Na Ucrânia, um governo de extrema-direita surgido de um golpe de Estado promovido pelo imperialismo acaba de instaurar uma semiditadura militar. No dia 26 de novembro, o presidente Petro Poroshenko decretou lei marcial por 30 dias.

A lei vigora em dez regiões do país, dentre elas Donetsk e Lugansk, regiões que declararam independência em 2014 e formaram a República Popular de Donetsk e a República Popular de Lugansk. O regime de Kiev não reconhece a separação e está em guerra civil contra os rebeldes.

O pretexto para a lei marcial foi a captura de três navios de guerra ucranianos por parte da Rússia no dia anterior da decretação da lei. Os barcos cruzavam o estreito de Kerch, saindo do Mar Negro para entrar no Mar de Azov, mas o estreito é controlado pelos russos, que avisaram as embarcações para não passarem pelo local, sendo ignorados e terminando por abrirem fogo e apreender os veículos e a tripulação. A Rússia considerou o ato como uma provocação da Ucrânia, país com o qual vive uma tensa relação, e com apoio do imperialismo. O caso gerou uma forte crise política entre os dois países e levou à instauração da lei marcial na Ucrânia.

Para explicar o que ocorre na região e seu contexto, o Diário Causa Operária Online conversou com o jornalista ucraniano Oleg Yasinsky. Ele falou sobre o golpe de 2014, o crescimento do movimento fascista na Ucrânia, o regime de extrema-direita impulsionado pelo imperialismo e seu conflito com as repúblicas independentistas do Donbass e com a Rússia.

O que é a lei marcial e quais estão sendo seus efeitos práticos até o momento?

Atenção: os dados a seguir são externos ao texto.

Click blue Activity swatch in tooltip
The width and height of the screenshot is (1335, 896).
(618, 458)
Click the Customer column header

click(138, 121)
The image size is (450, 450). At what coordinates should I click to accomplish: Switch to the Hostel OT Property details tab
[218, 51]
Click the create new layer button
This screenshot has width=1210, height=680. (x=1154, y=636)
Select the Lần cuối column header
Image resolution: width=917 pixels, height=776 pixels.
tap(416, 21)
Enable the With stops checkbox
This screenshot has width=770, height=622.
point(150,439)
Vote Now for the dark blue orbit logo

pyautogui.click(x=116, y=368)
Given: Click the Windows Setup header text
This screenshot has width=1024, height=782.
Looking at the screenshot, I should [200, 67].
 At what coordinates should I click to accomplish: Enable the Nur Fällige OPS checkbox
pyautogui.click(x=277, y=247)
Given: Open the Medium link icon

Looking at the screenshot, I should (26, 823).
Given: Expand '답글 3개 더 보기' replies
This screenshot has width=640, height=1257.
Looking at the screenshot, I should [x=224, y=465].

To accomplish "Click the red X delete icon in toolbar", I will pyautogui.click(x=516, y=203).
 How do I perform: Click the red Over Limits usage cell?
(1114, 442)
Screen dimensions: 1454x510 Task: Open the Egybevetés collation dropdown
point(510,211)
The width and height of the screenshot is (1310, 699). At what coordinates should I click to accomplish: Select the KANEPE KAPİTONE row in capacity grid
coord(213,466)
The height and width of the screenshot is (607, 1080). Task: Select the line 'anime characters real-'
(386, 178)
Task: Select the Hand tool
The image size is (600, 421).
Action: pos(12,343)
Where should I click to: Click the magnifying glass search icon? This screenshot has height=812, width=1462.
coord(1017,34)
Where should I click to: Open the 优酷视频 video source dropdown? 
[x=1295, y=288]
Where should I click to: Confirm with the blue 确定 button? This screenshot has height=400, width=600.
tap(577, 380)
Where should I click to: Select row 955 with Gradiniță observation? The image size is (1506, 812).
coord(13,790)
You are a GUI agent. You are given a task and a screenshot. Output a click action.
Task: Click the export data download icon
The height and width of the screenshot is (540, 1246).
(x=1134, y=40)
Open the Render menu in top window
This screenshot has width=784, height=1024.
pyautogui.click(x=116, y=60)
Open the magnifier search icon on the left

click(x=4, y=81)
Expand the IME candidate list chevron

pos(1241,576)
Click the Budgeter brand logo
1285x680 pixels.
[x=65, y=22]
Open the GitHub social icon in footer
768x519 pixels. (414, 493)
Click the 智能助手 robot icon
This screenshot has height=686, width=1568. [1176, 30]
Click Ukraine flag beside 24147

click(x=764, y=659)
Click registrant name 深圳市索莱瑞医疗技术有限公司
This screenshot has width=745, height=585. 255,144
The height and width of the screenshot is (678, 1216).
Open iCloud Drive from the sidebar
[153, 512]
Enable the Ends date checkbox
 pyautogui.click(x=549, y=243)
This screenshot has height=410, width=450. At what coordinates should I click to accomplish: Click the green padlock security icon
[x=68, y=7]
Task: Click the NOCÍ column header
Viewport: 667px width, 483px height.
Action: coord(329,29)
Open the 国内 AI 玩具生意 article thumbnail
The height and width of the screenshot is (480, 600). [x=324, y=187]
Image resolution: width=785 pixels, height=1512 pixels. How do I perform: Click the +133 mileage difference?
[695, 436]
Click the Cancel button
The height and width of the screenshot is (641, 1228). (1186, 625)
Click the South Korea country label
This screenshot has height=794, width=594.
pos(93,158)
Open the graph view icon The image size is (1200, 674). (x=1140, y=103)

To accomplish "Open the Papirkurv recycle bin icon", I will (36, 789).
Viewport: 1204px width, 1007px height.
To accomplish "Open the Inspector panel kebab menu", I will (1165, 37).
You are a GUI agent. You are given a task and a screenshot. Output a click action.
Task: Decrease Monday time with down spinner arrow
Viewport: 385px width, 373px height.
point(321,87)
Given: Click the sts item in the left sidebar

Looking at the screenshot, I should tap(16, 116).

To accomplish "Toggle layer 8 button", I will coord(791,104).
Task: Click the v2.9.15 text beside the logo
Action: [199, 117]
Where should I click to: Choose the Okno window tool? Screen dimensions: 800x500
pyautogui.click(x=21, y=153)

Do ponto de vista legal, a lei marcial na Ucrânia que entrou em vigor em dez regiões fronteiriças do país pode significar o seguinte: restrições aos direitos e liberdades constitucionais da população, confisco de propriedades comunitárias e privadas “para as necessidades do Estado”, aplicação do toque de recolher, implementação de um “dever de trabalho”, que obriga civis a se incorporarem para trabalhar nas forças armadas, introdução de postos de controle militares e restrições sobre a transferência de informação nas redes sociais. A maioria desses pontos não tem caráter obrigatório e, mais que uma realidade, são uma possibilidade. Segundo informação que nos chega, o caótico e improvisado governo do presidente Petro Poroshenko não se atreve a reprimir a população com todas as faculdades que a lei lhe permite, já que o nível de apoio de seu governo é mínimo, sobretudo nas regiões onde foi imposta a lei marcial. Até agora, trata-se mais do que nada de uma base legal para justificar uma futura destruição do que restou da democracia ucraniana.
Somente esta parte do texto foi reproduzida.